Document passage START

A common question for people in the market for renting a new apartment is “How Much Can I Afford?”.
This is an important question to ask, as it can have very long-term consequences not only for your rental history but for your financial security and stability as well.
The last thing you want to do is rent more apartment than you can afford and get into trouble with your finances.
Additionally, renting the max of what you can afford in apartment rent also puts unnecessary stress on you at home and at work. The slightest change in work circumstance and you could be in a world of hurt.
If you are looking to move to a new apartment, something is obviously unsatisfactory in your current situation. Whether you are trying to move out of your parent’s basement, or you are moving to another town for work, a new apartment is a top priority for you right now.
You absolutely NEED to make sure that you can comfortably afford the amount of rent you are going to sign up for each month. If you are late in rent payments, that can affect your credit score for up to 7 years, lower your credit score, and make it difficult to rent the next place you want to go to.
Your landlord is also going to have the ability to check your credit score and background check when you apply to their complex. The last thing you want as an ongoing situation is a ton of late payment notices either to a former apartment complex or other bills you couldn’t afford because you rented too expensive of an apartment.

Document passage END

**Problems to work on**
**a)** List every consequence of late rent payments named in the passage on apartment affordability.
**b)** According to the passage on apartment affordability, why does renting at the maximum you can afford create stress?
**c)** Pick up the passage on apartment affordability after its final sentence, carrying on in the same voice.

Dataset content START

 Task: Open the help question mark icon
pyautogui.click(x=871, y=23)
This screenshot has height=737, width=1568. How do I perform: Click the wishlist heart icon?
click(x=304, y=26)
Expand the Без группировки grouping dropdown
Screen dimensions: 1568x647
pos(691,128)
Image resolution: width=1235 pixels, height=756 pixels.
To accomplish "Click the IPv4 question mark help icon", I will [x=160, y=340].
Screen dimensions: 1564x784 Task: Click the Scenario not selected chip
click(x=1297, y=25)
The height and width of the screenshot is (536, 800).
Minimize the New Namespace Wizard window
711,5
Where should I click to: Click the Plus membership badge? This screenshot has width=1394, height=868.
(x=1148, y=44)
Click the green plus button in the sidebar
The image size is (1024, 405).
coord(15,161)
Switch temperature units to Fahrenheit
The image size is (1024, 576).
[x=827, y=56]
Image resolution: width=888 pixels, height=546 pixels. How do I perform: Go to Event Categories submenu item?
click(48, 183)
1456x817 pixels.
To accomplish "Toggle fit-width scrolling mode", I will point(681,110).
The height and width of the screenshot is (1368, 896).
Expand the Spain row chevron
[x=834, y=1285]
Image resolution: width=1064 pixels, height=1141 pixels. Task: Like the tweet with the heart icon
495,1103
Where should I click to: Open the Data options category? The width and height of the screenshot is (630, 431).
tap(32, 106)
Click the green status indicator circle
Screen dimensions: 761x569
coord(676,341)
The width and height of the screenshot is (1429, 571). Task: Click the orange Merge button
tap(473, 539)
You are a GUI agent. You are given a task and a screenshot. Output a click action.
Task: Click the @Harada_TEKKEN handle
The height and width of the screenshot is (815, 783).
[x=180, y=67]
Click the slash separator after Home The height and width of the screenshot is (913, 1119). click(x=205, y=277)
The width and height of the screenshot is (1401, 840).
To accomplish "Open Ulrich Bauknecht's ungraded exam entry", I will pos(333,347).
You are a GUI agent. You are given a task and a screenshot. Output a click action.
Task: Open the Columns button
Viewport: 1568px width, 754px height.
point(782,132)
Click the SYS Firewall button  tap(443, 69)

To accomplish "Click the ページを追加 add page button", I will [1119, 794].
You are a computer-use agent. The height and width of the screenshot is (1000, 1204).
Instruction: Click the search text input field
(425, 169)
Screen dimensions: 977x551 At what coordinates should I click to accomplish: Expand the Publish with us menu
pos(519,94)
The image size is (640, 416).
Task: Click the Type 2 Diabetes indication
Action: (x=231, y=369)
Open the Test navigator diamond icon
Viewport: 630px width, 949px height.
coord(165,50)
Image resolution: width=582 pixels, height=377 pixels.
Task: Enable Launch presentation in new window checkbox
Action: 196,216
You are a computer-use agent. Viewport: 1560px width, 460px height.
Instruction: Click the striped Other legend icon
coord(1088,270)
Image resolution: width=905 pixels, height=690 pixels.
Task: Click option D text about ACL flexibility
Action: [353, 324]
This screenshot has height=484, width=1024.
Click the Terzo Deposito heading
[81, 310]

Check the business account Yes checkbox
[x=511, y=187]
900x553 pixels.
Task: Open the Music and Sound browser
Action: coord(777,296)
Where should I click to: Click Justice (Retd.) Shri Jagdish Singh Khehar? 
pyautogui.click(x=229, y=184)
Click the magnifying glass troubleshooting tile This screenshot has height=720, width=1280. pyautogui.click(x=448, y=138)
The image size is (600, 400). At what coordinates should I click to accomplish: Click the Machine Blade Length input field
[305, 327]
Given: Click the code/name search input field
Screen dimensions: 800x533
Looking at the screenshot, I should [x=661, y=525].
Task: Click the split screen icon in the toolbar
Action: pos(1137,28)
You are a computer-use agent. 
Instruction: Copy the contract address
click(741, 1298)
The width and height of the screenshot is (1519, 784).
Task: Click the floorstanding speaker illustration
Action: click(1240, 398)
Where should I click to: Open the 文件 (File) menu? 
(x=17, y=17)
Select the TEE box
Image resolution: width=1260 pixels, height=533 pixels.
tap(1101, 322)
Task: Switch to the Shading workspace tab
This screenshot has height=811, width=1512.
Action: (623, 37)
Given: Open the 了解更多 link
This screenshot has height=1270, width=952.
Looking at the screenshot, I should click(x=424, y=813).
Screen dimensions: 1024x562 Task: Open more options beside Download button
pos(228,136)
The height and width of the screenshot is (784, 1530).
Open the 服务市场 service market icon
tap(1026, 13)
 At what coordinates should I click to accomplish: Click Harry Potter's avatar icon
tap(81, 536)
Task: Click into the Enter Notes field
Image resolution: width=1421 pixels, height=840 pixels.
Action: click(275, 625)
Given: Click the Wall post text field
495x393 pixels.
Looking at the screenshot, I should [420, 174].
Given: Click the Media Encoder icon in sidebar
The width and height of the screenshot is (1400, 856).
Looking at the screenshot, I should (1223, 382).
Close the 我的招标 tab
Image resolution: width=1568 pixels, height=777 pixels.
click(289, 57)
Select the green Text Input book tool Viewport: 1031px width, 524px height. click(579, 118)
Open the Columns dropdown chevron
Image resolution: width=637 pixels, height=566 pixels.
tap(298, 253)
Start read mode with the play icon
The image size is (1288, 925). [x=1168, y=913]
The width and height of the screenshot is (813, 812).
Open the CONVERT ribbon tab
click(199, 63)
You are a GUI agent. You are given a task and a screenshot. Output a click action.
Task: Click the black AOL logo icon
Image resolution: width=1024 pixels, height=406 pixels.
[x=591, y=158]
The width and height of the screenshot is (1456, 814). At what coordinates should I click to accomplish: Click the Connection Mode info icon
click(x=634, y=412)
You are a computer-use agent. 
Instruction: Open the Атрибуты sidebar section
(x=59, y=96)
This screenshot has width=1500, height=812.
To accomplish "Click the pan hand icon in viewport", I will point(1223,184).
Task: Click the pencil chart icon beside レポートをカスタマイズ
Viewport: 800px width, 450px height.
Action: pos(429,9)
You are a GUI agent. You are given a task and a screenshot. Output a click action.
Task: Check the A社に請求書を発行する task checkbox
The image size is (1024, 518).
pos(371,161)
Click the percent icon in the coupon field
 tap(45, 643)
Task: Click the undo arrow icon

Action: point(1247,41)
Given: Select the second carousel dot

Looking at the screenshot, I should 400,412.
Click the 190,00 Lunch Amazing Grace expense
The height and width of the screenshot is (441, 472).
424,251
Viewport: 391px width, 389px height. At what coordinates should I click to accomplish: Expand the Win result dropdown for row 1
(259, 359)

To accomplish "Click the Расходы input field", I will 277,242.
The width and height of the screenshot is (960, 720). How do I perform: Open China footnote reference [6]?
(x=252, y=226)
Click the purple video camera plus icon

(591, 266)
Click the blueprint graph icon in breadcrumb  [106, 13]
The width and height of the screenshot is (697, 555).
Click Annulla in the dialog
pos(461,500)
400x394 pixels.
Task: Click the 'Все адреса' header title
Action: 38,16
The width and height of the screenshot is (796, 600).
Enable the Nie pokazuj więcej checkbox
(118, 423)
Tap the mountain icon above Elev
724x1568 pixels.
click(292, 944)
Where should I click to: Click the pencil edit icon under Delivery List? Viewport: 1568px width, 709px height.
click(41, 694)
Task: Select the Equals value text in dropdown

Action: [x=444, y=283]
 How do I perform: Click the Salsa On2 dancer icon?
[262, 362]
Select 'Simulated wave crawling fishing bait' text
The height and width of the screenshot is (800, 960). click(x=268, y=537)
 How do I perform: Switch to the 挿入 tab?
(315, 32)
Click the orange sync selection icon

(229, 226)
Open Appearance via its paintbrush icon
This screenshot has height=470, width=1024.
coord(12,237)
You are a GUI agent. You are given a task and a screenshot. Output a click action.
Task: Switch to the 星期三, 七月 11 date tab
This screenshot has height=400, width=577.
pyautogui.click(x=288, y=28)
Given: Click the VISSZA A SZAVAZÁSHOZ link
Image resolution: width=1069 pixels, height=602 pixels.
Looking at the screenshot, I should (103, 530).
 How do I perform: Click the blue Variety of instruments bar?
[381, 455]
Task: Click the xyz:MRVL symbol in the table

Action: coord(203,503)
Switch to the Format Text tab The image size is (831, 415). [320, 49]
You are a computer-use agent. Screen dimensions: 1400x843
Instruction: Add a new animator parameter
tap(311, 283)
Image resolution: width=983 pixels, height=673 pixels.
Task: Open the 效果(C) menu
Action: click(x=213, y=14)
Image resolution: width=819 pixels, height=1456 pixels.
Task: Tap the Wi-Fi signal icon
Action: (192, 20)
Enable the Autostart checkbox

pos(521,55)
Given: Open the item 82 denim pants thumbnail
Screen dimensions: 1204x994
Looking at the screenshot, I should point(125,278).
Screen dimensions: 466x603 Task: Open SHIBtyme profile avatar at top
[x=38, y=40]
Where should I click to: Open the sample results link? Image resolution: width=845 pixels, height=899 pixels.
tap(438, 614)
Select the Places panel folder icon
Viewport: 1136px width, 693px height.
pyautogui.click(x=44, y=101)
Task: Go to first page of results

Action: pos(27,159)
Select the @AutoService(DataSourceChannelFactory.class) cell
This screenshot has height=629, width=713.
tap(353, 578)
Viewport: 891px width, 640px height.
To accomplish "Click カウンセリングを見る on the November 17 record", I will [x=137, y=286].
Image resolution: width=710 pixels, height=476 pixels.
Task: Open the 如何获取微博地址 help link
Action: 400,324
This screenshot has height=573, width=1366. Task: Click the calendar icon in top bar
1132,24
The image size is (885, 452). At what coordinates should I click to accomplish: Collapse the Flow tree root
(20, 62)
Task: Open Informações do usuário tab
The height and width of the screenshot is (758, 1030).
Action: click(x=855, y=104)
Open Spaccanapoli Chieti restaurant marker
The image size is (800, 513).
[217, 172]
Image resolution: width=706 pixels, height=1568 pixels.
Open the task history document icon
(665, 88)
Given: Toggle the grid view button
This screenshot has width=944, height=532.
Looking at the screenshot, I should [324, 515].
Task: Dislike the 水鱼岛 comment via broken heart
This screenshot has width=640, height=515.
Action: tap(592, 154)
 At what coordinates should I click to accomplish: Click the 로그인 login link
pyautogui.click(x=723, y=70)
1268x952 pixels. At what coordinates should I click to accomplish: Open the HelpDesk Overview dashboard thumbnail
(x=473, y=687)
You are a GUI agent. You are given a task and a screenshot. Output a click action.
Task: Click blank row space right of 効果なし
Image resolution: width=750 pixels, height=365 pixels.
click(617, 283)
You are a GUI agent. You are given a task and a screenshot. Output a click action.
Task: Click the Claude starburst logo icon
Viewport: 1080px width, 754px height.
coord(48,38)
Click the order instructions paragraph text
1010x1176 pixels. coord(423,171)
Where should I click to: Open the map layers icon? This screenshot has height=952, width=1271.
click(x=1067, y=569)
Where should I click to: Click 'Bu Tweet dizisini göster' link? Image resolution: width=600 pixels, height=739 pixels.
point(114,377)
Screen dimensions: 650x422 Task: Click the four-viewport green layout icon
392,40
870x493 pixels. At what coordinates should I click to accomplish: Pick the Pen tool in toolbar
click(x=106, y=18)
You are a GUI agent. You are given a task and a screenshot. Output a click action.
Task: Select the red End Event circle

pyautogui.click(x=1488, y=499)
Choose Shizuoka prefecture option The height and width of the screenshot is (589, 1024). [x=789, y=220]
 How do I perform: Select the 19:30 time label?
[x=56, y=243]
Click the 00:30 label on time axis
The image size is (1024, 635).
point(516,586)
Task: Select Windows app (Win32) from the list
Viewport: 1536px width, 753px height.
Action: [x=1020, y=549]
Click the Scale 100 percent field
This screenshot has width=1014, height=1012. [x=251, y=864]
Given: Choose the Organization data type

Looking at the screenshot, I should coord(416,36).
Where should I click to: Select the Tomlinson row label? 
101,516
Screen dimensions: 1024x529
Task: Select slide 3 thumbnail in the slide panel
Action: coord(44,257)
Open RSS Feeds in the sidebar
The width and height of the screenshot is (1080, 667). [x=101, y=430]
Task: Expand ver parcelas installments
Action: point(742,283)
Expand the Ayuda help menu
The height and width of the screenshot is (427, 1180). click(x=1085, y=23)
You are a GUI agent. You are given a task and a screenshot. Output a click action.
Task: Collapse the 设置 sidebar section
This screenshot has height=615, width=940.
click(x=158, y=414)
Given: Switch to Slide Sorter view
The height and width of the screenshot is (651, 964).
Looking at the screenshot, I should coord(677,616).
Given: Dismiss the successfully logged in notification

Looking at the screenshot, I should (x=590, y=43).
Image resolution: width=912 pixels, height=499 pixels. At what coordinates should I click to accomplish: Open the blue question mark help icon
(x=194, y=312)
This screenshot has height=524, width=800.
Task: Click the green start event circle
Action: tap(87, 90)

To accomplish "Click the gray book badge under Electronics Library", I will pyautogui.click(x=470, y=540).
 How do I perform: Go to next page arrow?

Dataset content END

**Answers provided**
**a)**
- Affects your credit score for up to 7 years
- Lowers your credit score
- Makes it difficult to rent the next place you want to go to

**b)** The slightest change in your work circumstances could leave you in serious difficulty. Spending that much on rent leaves no room for such a change.

**c)**
We are going to walk you through just how much your apartment should cost, depending on how much you make, and how much other expenses you should factor in when finally pulling the trigger on that new apartment.
How To Calculate How Much You Can Afford
There are two basic rules of thumb to use when calculating the maximum you can afford. These calculations are actually the same, it just depends on which way seems easy for you to calculate.
But REMEMBER……..these calculations are for the MAXIMUM rent that is affordable at a certain income. If you want to have any sort of wiggle room in your budget for things outside your rent and associated costs, you should shoot to find an apartment that is somewhat LESS than the end number that is calculated. After all, there are more costs to living than just the monthly rent.
The First Rule Of Thumb is that you should spend NO MORE than 30% of your yearly income before taxes on your apartment. So, let’s look at a real-world example here.
Let’s say you make $50,000 per year. That means……
$50,000 X .30 = $15,000.
$15,000 is the total amount of money you should be spending on rent for the year.
$15,000 / 12 months = $1,250.
This means that your monthly rent should be no more than $1,250.
The Second Rule Of Thumb is virtually the same but in reverse. Let’s do an example….
You are looking at an apartment that costs $975 a month in rent. So how much do you need to make, at minimum, to be able to afford that apartment?
$975 X 40 = $39,000
Your yearly income needs to be at least $39,000 to be able to afford the apartment.
These are easy rules of thumb that you can use when you are on the hunt for a new apartment. But remember, these aren’t the only costs you are going to incur just in your apartment living.
A common estimate is that you are going to need 20% of your monthly rent for your Utilities, Gas, etc. On top of this, you are going to need approximately 3 times your monthly rent just to be able to move in. You are going to need your first month’s rent, a month’s rent for a security deposit, and then another month’s rent for other move-in costs.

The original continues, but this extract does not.